The Utah Museum of Fine Arts at the University of Utah examines the uses of language in art throughout the centuries in its [con]text, an exhibit more than a year in the making, says Whitney Tassie, UMFA's curator of modern and contemporary art.
The exhibit is divided into five thematic sections that look closely at how artists use text in art to communicate, to relate, to entice, to advocate and to illuminate—uses that have changed dramatically over time, Tassie says.
"While the intricate embellishments of medieval illuminated manuscripts made biblical text more accessible, more contemporary artists have paired powerful images with text to reclaim racial slurs," she says.
To find pieces for [con]text, Tassie and the other curatorial staff pored through the museum's diverse collection—stone to ceramic, wood to papyrus, photographic paper to canvas to book art. Mounting an exhibit that pulls from such a broad cross-section of UMFA's collection presented challenges—and opportunities.
"About half of our collection is works on paper, which are sensitive to light [and] have extremely limited allotments of exhibition time," Tassie says. "This exhibition has given us a chance to mine the collection."
Many of the objects have never been on view before. The oldest piece is an Egyptian Wall Relief from 2494–2345 B.C.; the newest is a photograph by Shannon Ebner from 2004.
"The exhibition showcases the breadth of our collection—in terms of time period, culture and media," Tassie says. "It also shows the strength of our works on paper collection."
Given its sheer range, the show is full of surprises.

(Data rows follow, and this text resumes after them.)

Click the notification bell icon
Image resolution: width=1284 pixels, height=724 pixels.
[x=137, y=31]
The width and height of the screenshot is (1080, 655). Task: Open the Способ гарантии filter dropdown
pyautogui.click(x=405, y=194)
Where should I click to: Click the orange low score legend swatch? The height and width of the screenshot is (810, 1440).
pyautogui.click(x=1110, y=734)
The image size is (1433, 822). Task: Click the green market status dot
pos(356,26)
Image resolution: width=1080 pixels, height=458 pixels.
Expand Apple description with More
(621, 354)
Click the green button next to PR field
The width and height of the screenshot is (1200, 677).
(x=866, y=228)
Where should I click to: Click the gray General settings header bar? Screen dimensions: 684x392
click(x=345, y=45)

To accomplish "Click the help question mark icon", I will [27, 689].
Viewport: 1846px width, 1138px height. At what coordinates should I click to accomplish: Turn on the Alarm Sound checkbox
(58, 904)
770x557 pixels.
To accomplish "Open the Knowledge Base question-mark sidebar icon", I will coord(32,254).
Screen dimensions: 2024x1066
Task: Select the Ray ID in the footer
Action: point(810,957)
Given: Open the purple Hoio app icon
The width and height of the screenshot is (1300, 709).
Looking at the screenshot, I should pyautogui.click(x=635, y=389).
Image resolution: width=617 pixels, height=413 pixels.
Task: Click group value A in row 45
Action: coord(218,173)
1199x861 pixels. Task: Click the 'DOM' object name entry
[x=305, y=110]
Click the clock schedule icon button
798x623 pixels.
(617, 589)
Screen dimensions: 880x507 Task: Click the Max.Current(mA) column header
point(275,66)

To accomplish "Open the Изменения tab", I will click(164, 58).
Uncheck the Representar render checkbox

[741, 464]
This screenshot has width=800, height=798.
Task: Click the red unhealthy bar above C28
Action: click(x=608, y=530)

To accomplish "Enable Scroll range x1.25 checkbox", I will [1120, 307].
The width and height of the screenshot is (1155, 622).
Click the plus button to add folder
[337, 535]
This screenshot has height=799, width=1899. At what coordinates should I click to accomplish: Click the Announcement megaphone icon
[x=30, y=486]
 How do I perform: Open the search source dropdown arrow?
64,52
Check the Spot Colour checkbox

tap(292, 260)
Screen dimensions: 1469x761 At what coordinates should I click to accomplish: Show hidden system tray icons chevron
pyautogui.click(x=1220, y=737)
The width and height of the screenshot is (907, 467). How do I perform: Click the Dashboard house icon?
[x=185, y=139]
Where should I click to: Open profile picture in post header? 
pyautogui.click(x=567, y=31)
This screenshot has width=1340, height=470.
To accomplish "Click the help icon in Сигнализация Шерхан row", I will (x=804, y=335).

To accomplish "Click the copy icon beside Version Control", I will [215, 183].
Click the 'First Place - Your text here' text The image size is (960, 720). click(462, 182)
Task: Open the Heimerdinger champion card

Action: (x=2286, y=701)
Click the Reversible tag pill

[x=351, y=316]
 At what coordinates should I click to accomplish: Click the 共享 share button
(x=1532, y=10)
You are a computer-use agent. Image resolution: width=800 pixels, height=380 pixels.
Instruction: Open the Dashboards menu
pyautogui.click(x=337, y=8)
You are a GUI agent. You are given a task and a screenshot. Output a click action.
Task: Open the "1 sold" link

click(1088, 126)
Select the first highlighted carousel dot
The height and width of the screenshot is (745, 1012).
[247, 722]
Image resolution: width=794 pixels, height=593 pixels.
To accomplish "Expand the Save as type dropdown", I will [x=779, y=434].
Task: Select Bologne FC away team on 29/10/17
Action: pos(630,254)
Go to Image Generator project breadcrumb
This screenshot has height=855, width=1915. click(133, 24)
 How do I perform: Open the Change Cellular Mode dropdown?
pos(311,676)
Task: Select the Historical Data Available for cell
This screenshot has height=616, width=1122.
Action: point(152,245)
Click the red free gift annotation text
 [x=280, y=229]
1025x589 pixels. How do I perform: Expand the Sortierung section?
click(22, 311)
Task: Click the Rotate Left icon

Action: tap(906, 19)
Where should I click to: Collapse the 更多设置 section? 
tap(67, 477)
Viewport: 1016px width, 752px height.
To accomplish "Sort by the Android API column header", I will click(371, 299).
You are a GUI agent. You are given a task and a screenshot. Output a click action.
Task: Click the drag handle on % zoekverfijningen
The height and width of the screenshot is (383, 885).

"Most exhibitions about language and text tend to focus on modern and later work, or even just especially on conceptual art," Tassie says. "This deep look at how artists and cultures incorporate language and text into their art is rare. The exhibition provides entry points for every viewer and creates wonderful comparisons, which we hope will inspire new understandings of how we experience the image/text relationship."
In addition to bringing some lesser-seen works into the light of day, [con]text provides a magnificent opportunity to see the works of renowned artists like Robert Smithson, Robert Rauschenberg, Toulouse-Lautrec, Bruce Nauman, Robert Motherwell, Salvador Dali, Edward Ruscha, local painter Anna Campbell Bliss and a soup can painting by Andy Warhol.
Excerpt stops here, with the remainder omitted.